Utah Governor Mike Leavitt (Photo courtesy Office of the Governor)
In a letter sent to Leavitt on Thursday, advocates with the Natural Resources Defense Council and the U.S. Public Interest Research Group ask him to take action to halt the finalization of the rule change and review both the "substance and the process of the rulemaking."

The environmentalists say the three months since the closure of the comment period on the rule is an extremely short deliberation period, in contrast with other less controversial rulemakings of comparative importance.
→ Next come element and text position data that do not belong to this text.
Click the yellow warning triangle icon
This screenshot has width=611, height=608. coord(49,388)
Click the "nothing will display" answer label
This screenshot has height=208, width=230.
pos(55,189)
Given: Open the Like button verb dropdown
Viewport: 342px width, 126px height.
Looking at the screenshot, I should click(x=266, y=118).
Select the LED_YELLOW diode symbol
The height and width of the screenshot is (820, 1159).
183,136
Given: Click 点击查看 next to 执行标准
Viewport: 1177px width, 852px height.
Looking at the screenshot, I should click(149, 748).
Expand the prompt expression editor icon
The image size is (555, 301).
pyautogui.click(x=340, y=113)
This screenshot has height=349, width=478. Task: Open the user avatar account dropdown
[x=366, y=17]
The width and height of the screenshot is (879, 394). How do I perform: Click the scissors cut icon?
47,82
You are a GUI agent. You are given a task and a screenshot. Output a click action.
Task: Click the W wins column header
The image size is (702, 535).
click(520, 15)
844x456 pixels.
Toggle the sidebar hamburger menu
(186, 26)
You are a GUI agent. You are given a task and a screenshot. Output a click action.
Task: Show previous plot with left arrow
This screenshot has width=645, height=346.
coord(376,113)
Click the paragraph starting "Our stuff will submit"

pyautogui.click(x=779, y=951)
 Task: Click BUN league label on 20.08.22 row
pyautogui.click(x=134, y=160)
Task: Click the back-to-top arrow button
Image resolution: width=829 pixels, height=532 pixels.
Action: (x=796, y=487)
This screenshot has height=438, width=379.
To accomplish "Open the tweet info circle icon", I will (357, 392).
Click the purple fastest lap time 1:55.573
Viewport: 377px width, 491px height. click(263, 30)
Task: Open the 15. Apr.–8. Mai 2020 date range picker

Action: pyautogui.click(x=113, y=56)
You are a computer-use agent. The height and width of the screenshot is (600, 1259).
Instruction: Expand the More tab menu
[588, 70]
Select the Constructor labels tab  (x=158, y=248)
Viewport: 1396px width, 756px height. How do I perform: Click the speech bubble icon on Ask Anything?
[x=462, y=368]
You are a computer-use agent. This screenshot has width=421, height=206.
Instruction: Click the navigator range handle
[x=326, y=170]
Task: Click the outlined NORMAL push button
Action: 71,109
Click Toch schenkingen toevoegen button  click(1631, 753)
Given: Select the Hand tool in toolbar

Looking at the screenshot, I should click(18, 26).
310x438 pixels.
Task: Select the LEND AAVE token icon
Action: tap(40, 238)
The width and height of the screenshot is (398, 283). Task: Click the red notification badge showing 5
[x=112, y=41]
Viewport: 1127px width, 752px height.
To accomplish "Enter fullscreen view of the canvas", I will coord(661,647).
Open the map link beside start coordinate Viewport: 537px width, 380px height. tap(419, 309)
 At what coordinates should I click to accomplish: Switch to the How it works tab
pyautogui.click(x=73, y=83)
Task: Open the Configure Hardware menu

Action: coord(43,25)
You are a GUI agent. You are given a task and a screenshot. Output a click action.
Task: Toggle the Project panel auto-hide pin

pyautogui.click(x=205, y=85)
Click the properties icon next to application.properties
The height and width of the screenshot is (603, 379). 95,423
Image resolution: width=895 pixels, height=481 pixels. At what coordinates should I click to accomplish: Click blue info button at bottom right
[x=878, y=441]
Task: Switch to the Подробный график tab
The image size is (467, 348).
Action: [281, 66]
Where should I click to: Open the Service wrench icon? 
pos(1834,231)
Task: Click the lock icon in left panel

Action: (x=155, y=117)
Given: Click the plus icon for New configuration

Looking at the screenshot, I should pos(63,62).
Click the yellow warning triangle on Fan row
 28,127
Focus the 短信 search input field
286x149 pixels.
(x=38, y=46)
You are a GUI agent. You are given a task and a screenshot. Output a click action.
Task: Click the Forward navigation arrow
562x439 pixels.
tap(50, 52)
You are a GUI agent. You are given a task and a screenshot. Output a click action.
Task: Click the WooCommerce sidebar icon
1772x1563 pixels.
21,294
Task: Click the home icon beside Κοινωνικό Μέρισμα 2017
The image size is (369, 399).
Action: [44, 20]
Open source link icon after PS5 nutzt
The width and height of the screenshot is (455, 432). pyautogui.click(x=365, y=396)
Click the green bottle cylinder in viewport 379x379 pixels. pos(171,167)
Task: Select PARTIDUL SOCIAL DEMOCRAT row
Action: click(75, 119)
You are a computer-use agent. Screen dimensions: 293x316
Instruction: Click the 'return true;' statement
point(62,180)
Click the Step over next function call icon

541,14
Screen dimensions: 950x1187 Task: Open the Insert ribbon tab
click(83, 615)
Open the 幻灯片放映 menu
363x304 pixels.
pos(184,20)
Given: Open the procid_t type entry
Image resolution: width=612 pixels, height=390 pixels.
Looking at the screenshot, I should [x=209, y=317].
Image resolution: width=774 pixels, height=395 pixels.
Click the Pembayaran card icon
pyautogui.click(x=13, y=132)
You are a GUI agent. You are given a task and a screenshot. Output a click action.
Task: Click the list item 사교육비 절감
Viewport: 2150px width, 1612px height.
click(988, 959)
"There is widespread disagreement with respect to the facts underlying the reasons for and impact of EPA's expansive exemptions," the environmentalists wrote in their letter to Leavitt. "Indeed, the facts proven in the power plant enforcement cases that EPA is prosecuting successfully today are at odds with the assertions underlying the proposed exemptions."

"If EPA rushes to finalize the rules in advance of your confirmation, the agency you could inherit will be one whose credibility is even further damaged," the environmentalists wrote. "Your challenges of restoring credibility to the administration's environmental policymaking and standing for responsible law enforcement will be immeasurably more difficult."

The NRDC also pointed out that the timing of the final rule announcement is "likely motivated by the fact that Congress is on recess and much of the nation is on vacation."

At the same time that the Bush administration has been preparing this new rule, the Department of Justice, state attorneys general, the NRDC and other organizations have successfully prosecuted or settled new source review lawsuits that the Clinton administration brought against the 12 owners of the country's oldest and dirtiest coal fired power plants.

According to a study performed by Abt Associates, a technical consulting firm that frequently works for EPA, the failure to install modern pollution controls at the 51 power plants at issue in the enforcement cases is responsible for 5,000 to 9,000 premature deaths and 80,000 to 120,000 asthma attacks every year.

On behalf of the EEI, Shea expressed the hope is that the EPA will adopt clarifications to the New Source Review program to "facilitate - rather than undermine - our ability to maintain the reliability and safety of our power plants."